Rifiuti Bologna. Basta porta a porta, sì agli sconti sulla Tari

RIFIUTI BOLOGNA. BASTA PORTA A PORTA, SI’ AGLI SCONTI TARI/FT PROPOSTE CIVICI, BERNARDINI: AITINI ORA MOSTRI ATTRIBUTI CON HERA

(DIRE) Bologna, 7 dic. – Porta a porta addio (“A Parma funziona, a Bologna, che ha una densità di popolazione tripla, no”) e cassonetti ‘intelligenti’ per premiare con sconti Tari chi differenzia bene i rifiuti. E’ la rivoluzione che propone Insieme Bologna per migliorare la raccolta del ‘rusco’ in città, da tempo al centro di polemiche e lamentele dei cittadini. Ed e’ proprio dalla rabbia dei residenti del Savena e da quelli del centro storico che sono partiti gli attivisti della lista civica.
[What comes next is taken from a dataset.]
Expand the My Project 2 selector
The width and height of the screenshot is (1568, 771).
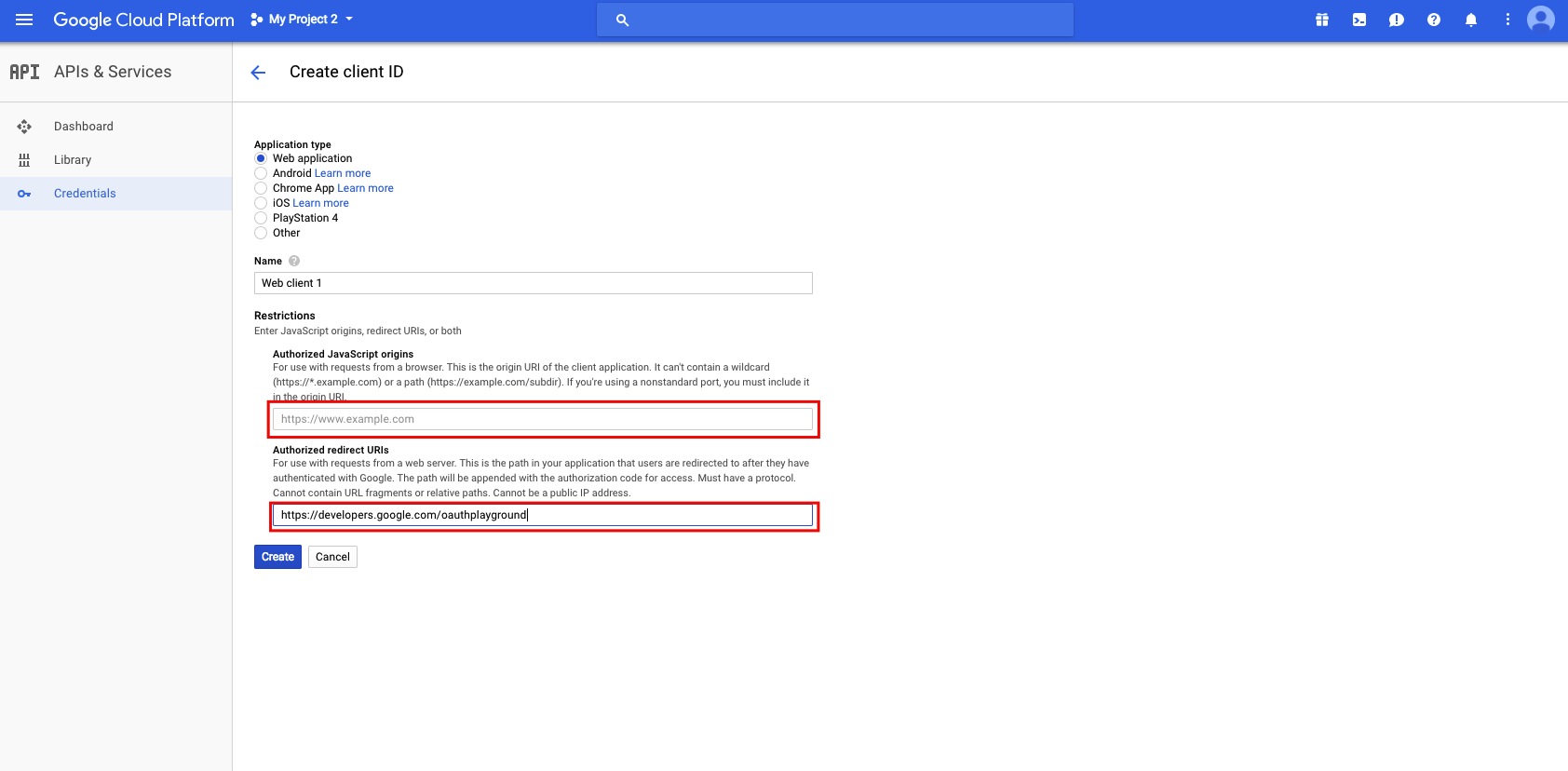303,20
“Abbiamo colto il suggerimento dell’assessore Aitini, che ha dato disponibilita’ ad ascoltare i cittadini”, spiega il capogruppo in Comune Gian Marco De Biase, presentando la proposta della lista insieme al presidente Manes Bernardini. Insieme Bologna e’ andata a filmare i residenti del Savena alle prese con i discussi cassonetti con calotta (“sono troppo piccole e si inceppano facilmente”) e ha intervistato quelli del centro in rivolta contro il porta a porta (“è osceno vedere i portici pieni di rusco”). Per i civici è  il momento di abbandonare il ritiro a giorni fissi dei rifiuti.
“E’ intollerabile dover tenere in casa i rifiuti, che devono poter essere buttati in qualsiasi momento”, spiega Alessandra Schiavi. L’idea è dunque di puntare ancora sui cassonetti, magari ‘mimetizzati’ con il contesto urbano come a Mantova, introducendo però il codice a barre sui sacchetti in modo da tracciare ogni singolo conferimento. In questo modo sarà possibile premiare i cittadini più corretti.
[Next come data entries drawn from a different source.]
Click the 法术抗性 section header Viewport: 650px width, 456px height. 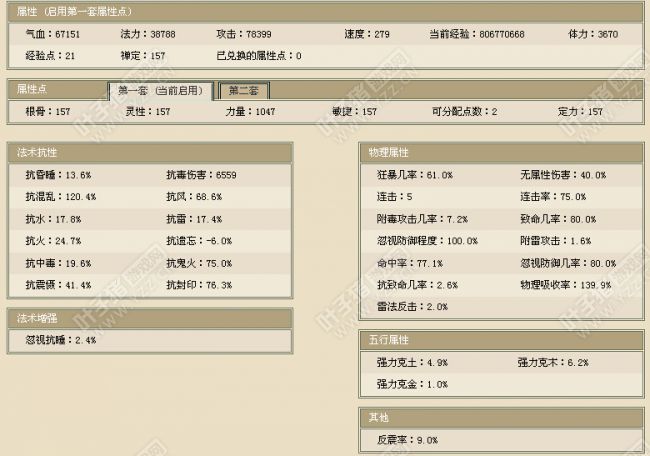[37, 152]
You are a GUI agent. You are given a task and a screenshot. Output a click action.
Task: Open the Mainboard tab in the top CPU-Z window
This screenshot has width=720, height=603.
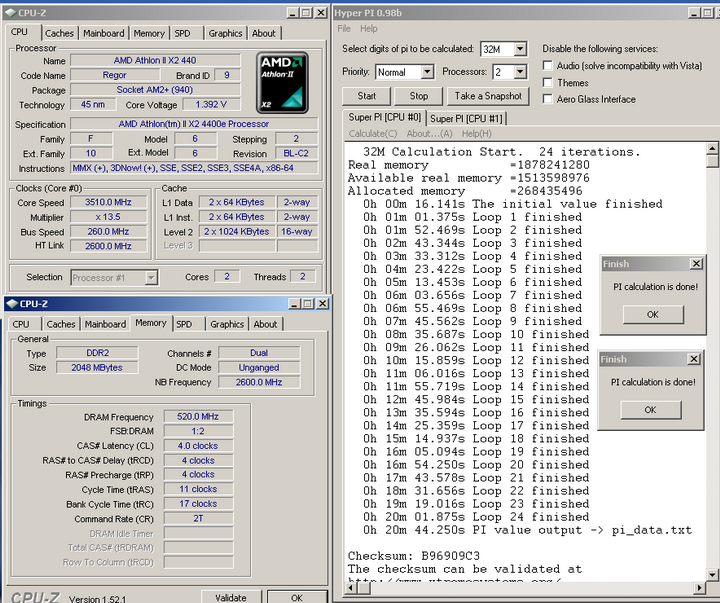[104, 33]
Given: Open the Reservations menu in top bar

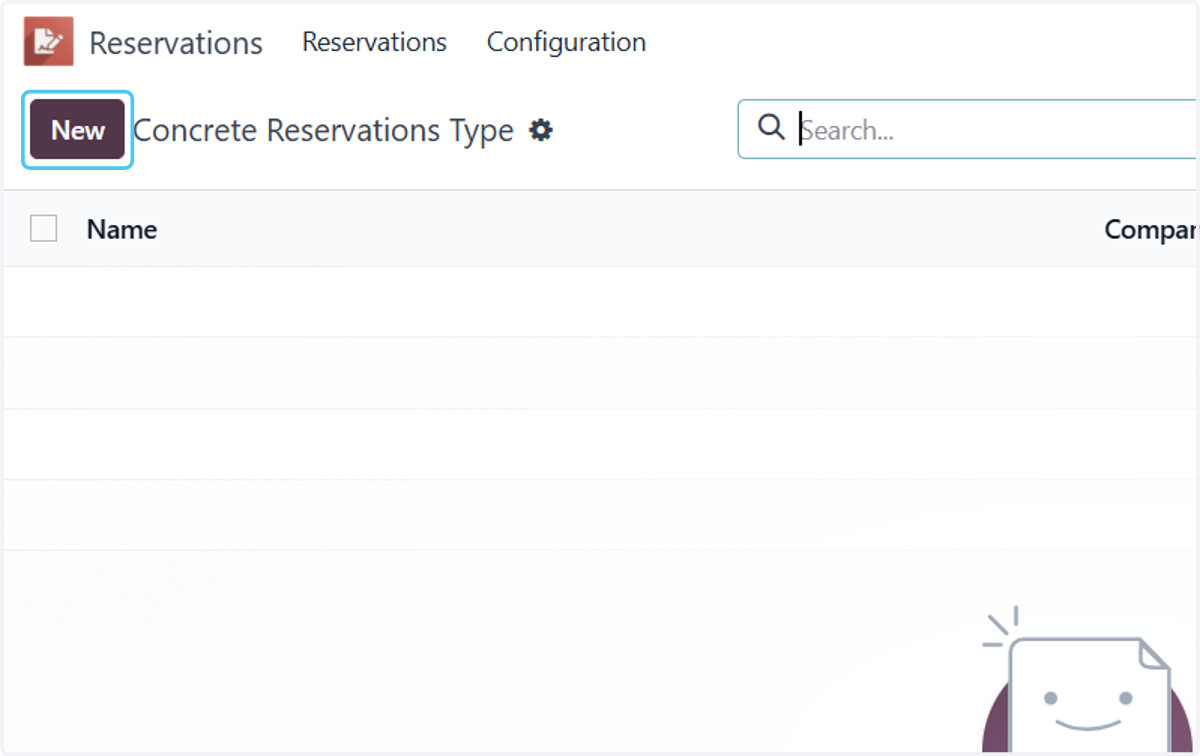Looking at the screenshot, I should pyautogui.click(x=374, y=42).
Nicola Stanzani: RIFIUTI BOLOGNA. BASTA PORTA A PORTA, SI’ SCONTI TARI/FT
(DIRE) Bologna, 7 dic. – “Il Comune dovrebbe mettere mano al piano rifiuti e introdurre un sistema di premialità per dare un riconoscimento ai cittadini attivi. A Bologna c’è poca fantasia amministrativa e poca voglia di guardarsi attorno”. A studiare il meccanismo per la lista civica Insieme Bologna è stato Nicola Stanzani. “Cosi’- spiega durante la conferenza stampa tenuta stamane a Palazzo D’Accursio- ho un incentivo a conferire correttamente la spazzatura e i controlli diventano ancora piu’ efficaci”. Una volta introdotta la tecnologia che c’è, i “costi di gestione saranno zero rispetto ad oggi”, assicura l’esponente della lista.
“Quello che deve fare il Comune e’ alzare la testa e guardare quello che stanno facendo bene gli altri, al di la’ di quello che propone il gestore”. Aitini, lo sprona Bernardini, “abbia la forza, il coraggio e gli attributi per andare contro Hera”. A proposito della multiutility, Insieme Bologna auspica che il 2019 sia l’anno della gara per il servizio rifiuti, “dopo sette anni di proroghe”.